Updated by Sage Weil about 12 years ago
nine:2307 03:56 PM $ osdmaptool osdmap_full/5754 -p | grep ^pool
pool 0 'data' rep size 2 crush_ruleset 0 object_hash rjenkins pg_num 320 pgp_num 320 lpg_num 2 lpgp_num 2 last_change 1 owner 0 crash_replay_interval 60
pool 1 'metadata' rep size 2 crush_ruleset 1 object_hash rjenkins pg_num 320 pgp_num 320 lpg_num 2 lpgp_num 2 last_change 1 owner 0
pool 2 'rbd' rep size 2 crush_ruleset 2 object_hash rjenkins pg_num 320 pgp_num 320 lpg_num 2 lpgp_num 2 last_change 1 owner 0
nine:2307 03:56 PM $ osdmaptool osdmap_full/5755 -p | grep ^pool
pool 0 'vmimages' rep size 2 crush_ruleset 0 object_hash rjenkins pg_num 8 pgp_num 8 lpg_num 0 lpgp_num 0 last_change 5755 owner 18446744073709551615
pool 1 'metadata' rep size 2 crush_ruleset 1 object_hash rjenkins pg_num 320 pgp_num 320 lpg_num 2 lpgp_num 2 last_change 1 owner 0
pool 2 'rbd' rep size 2 crush_ruleset 2 object_hash rjenkins pg_num 320 pgp_num 320 lpg_num 2 lpgp_num 2 last_change 1 owner 0
Updated by Sage Weil about 12 years ago
at some point the osdmap pool_max got set to -1.
nine:2307 04:15 PM $ ~/src/ceph/src/ceph-dencoder type OSDMap import osdmap_full/50 decode dump_json | grep max
"pool_max": 2,
"max_osd": 5,
nine:2307 04:15 PM $ ~/src/ceph/src/ceph-dencoder type OSDMap import osdmap_full/5528 decode dump_json | grep max
"pool_max": -1,
"max_osd": 5,
Updated by Greg Farnum about 12 years ago
I'm confused how you're getting that pool_max printout — I don't see it at all when I run that command with a ceph-dencoder from latest master?
But given what I see from how the Incrementals change, that is indeed the problem...if only we can track down how it happened.
(I'm currently circling around the decoders and the fact that Incremental::new_pool_max is an int64_t, whereas pool_max is an int32_t, and the decoders are treating old versions of those as __u32...but I can't actually find a way in which it's broken, even if it is horrible.)
Updated by Sage Weil about 12 years ago
Greg Farnum wrote:
I'm confused how you're getting that pool_max printout — I don't see it at all when I run that command with a ceph-dencoder from latest master?
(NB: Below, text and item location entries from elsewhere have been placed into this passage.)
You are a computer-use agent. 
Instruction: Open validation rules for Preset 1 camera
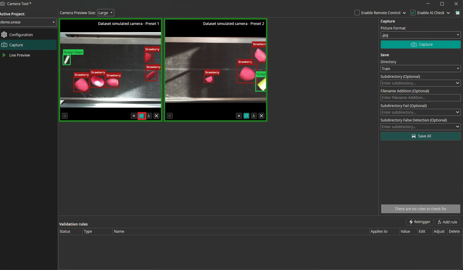pyautogui.click(x=149, y=116)
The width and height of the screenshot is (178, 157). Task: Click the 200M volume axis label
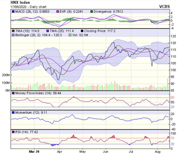6,75
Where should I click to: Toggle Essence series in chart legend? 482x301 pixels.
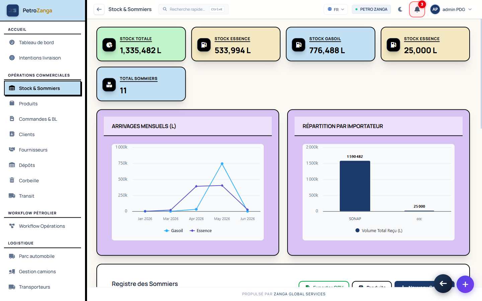(200, 231)
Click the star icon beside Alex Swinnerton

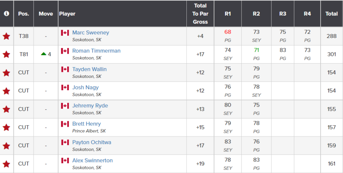6,164
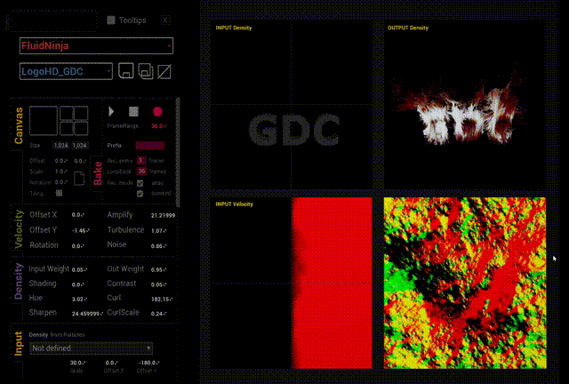The width and height of the screenshot is (569, 384).
Task: Click the red Prefix color field
Action: [149, 145]
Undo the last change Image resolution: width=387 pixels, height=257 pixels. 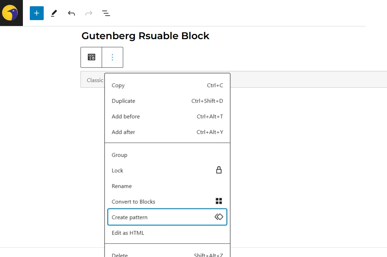click(x=71, y=13)
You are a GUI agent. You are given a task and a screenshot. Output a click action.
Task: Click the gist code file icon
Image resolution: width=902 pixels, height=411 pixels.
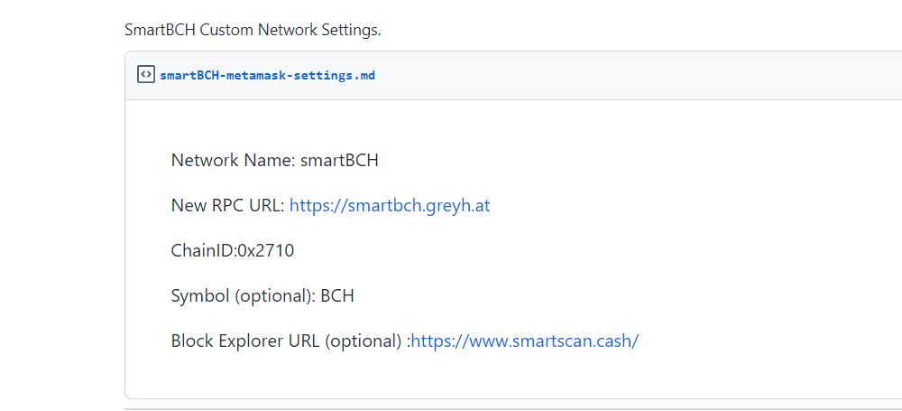coord(146,74)
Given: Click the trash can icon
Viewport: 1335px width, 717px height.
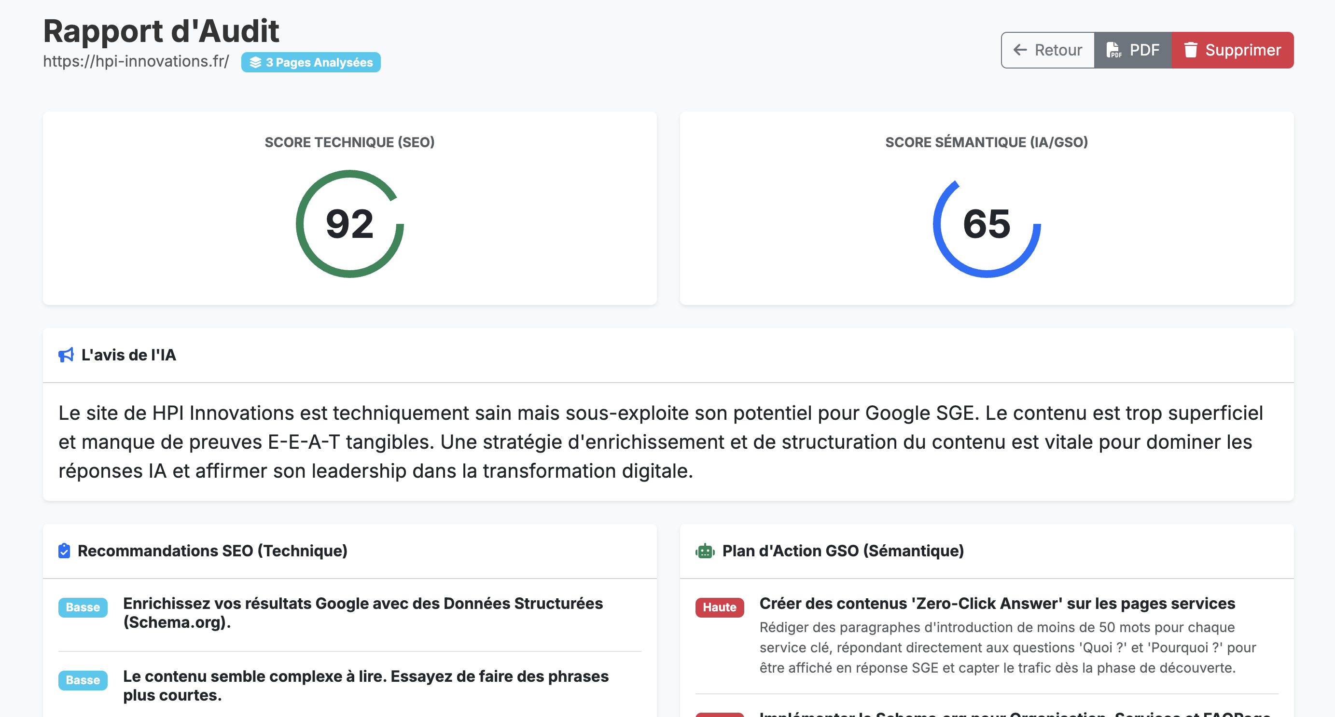Looking at the screenshot, I should point(1190,50).
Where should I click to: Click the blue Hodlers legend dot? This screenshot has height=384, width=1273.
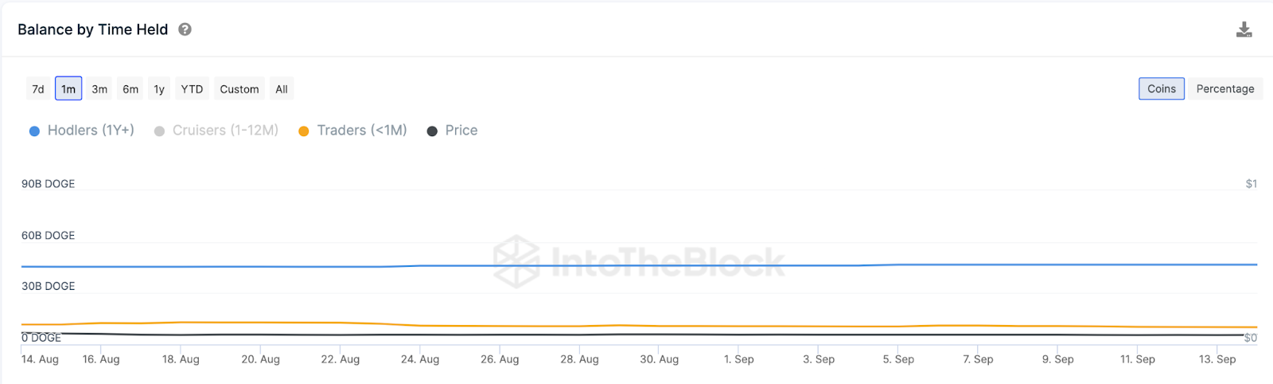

But given what I see from how the Incrementals change, that is indeed the problem...if only we can track down how it happened.
(I'm currently circling around the decoders and the fact that Incremental::new_pool_max is an int64_t, whereas pool_max is an int32_t, and the decoders are treating old versions of those as __u32...but I can't actually find a way in which it's broken, even if it is horrible.)
i had to fix the OSDMap::dump() method; i'll push that shortly.
and yeah, it looks like i goofed the 32->64 bit pool conversion and didn't actually change pool_max to an int64_t. i want to go back and check the original commits to make sure that's the case before fixing it. (not that 64-bit pool ids are all that useful!)
i'm hoping it won't be hard to scour OSDMap.cc for places where pool_max is assigned a new value and infer what went wrong... there can't be too many places.
Updated by Sage Weil almost 12 years ago
pushed workaround that will repair osdmaps that saw your corruption, eea982e56739a7a91ca907ccc5c5ec1f78d9460d.
Updated by Greg Farnum almost 12 years ago
- Status changed from In Progress to 7
And I gave him a patched monitor so he could set pg_num, which should fix it. Waiting to hear back, and will apply that patch as well assuming it works.
Updated by Greg Farnum almost 12 years ago
- Status changed from 7 to Resolved
Just changing the pg_num and pgp_num did fix it up, so with the osdmap workaround we should be all good now.